Jetsanna …. that was the best thing I’ve read all day. Your mind DOES take you where you choose. Absolutely excellent analogy.
Far more children are murdered by their parents and other family members than are murdered by strangers.
Interesting, just today a mom friend of mine posted about how a young boy about 9 was about to get into her car (total stranger) because he misunderstood her signal to go ahead and cross the street. So this is timely. We need to know our kids, talk to our kids, trust our kids and trust our communities (unless there is something untrustworthy about the community).
And we need to let the need for our kids to grow up to take precedence over the need to protect them from every possible harm.
There’s another fear being talked about in some of my circles – I won’t get into it here because it is political and I’d rather stay away from politics here. Well there are several fears to choose from in political talk (all sides). Always about these tiny remote possibilities that “could” happen so we need to “prepare” our children and ourselves bla bla bla. What bugs me is that they are teaching their kids to be afraid in ordinary everyday dealings. Many of these kids have been in therapy for anxiety etc. – and I can’t help but wonder if there is some causation there.
Well here’s my take on it. My kids and I travel by plane a lot. On any flight, our plane “could” be sabotaged or just simply crash. Do you think I talk about this “possibility” with my kids before we take off? Nope. What I do tell them is what *they* can and should do to keep safe. Yes, I tell my kids not to get in cars or go off with people. I tell them how we all need to act if a cop (or similar) stops us. I tell them what information they must not share electronically. Then I shove them out the door to go and live life.
To James’ point, I have always felt that kids are safer if they are out in the community, where good people may notice if they show signs of being mistreated. They will be safer still if they are encouraged to socialize with community members (within reasonable guidelines). Then the neighborhood will notice if something isn’t right and will likely intervene, even if it’s just to approach and say, “how are you today”? I believe that interaction with normal everyday people saves kids’ lives.

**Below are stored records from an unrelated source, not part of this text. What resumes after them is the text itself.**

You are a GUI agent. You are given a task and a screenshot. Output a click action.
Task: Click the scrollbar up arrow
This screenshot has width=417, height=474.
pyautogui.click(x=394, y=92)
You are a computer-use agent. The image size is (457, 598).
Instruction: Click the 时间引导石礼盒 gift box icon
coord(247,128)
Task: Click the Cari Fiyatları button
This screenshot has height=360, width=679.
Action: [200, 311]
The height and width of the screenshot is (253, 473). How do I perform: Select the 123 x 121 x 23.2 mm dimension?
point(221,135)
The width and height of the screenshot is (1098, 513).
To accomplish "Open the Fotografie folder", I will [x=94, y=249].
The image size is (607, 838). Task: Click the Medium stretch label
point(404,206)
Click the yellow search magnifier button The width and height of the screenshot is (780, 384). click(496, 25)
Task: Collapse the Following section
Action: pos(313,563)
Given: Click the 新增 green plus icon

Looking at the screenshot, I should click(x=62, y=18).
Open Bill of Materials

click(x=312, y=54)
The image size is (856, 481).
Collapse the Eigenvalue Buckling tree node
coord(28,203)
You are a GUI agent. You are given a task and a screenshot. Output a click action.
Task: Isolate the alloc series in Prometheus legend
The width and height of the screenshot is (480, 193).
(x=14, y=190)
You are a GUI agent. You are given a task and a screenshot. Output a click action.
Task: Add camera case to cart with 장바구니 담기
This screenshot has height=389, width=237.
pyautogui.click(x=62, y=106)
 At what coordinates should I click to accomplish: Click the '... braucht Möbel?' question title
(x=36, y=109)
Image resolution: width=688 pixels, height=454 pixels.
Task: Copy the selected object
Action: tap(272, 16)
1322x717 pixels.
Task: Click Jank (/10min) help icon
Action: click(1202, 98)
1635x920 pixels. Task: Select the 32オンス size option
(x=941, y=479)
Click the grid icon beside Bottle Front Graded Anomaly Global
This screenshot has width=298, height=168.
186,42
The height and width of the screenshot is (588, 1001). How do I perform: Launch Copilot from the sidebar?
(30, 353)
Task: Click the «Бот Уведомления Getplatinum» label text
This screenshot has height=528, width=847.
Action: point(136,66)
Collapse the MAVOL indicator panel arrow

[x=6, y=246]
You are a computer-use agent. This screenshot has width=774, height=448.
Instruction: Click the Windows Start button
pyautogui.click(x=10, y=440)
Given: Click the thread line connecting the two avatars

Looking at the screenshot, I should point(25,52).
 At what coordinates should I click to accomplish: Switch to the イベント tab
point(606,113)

Thanks for the common-sense / “real stats” reminders. Funny enough, I lay awake last night not thinking about my children and ‘stranger danger’, but how to reconcile that such evil exists among us / how someone like Pedro Hernandez could do what he did. There are no answers of course, just sadness.
Well said, Lenore.
Extremely well said.
I think that the journalists need to think about consequences like this. I think it should become customary to emphasize the rarity of these events when they are reported on. But, somehow, I don’t even know if that would work. I have tried out Lenore’s statistical rhetoric on some of the worst-first thinkers I know, and it appears that a lot of times, they are simply beyond reason.
Thank god for Lenore Skenazy a real champion for kids and parents and an exemplary General semanticist whether she knows it or not.